Wayne Alarm Systems begins CSAA level II course
By SSN Staff
Updated Thu May 25, 2006
LYNN, Mass.--This week, Wayne Alarm Systems launched the Central Station Operator level II class for the full-service alarm company's dispatching staff. The company's eight supervisors with more than one year of experience at the central will take the course first, followed by its 32 operators. The course, available online through the Central Station Alarm Association web site, explores various modules that operators encounter daily, such as handling difficult customer situations. For example, the training provides methods for determining "what kind of customer you are dealing with and adjusting your own speech to meet a pattern that is agreeable to them," said Annie Roderick, central station manager.
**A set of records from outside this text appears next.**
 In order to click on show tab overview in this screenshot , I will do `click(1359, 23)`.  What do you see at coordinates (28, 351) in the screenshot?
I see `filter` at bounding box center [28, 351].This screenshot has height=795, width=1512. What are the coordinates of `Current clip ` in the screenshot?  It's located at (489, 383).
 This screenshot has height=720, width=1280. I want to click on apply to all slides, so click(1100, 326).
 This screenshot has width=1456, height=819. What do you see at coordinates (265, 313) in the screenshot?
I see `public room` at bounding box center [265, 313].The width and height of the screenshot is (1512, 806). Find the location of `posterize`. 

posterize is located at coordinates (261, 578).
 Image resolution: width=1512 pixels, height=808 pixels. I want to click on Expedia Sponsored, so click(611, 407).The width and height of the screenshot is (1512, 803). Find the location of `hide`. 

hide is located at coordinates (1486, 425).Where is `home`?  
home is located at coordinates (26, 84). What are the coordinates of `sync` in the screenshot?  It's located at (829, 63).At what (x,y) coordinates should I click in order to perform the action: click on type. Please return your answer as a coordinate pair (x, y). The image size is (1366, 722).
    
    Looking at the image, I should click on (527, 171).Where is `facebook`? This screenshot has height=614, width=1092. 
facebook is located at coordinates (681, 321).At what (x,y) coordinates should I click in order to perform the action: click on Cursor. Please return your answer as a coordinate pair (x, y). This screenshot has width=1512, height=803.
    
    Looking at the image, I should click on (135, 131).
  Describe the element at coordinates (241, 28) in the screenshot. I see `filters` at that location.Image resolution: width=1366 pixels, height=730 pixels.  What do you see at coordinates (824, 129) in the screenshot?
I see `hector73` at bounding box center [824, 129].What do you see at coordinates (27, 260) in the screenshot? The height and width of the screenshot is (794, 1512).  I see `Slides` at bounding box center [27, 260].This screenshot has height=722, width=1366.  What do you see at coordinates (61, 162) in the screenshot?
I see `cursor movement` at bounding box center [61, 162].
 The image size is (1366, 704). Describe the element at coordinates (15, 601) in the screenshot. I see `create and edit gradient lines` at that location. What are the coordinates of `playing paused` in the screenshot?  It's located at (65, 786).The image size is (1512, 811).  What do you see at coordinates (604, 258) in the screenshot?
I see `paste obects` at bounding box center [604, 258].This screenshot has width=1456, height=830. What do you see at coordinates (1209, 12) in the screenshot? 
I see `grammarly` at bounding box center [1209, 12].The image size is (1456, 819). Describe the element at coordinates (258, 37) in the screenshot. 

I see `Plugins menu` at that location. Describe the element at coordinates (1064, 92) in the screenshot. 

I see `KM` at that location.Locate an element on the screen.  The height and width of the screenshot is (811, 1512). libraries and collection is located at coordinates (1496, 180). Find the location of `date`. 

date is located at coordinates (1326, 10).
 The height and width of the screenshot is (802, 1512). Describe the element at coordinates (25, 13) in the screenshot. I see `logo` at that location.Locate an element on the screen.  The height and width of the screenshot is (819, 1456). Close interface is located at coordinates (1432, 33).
There are two levels in the training program, and Roderick said the level I course is very basic. "Someone could walk off the street and take that [course] and learn a good bit about how to be a dispatcher." On the other hand, the level II course, Roderick said, is not for "someone off the street. They would run for their life. The operator needs to be in the organization for at least a year in order to be prepared to take that course. Some central station managers believe even longer," she added. For system integrator Wayne, which monitors its own and third-party accounts, the level II course made sense. Other modules in the course include training for specialty alarms, communication methods, and receivers and receiver formats, which "cover all the different ways signals can be communicated to the central station like VoIP, Internet monitoring, how the DSL echo can affect the signals and false alarm management," Roderick said. Although the course has 200 questions stored into the program, each test has 40 questions. This provides variety, "so the next operator isn't getting the same questions as the one before," Roderick said. However, the course content itself is standardized. As a virtual program, operators have up to six months from the time they sign up to view their test. In order to pass the course, operators need to achieve a 70-percent passing grade, she added. "I think once more of the operators have this knowledge under their belts, we will have some of the most professional people we have ever had," Roderick said.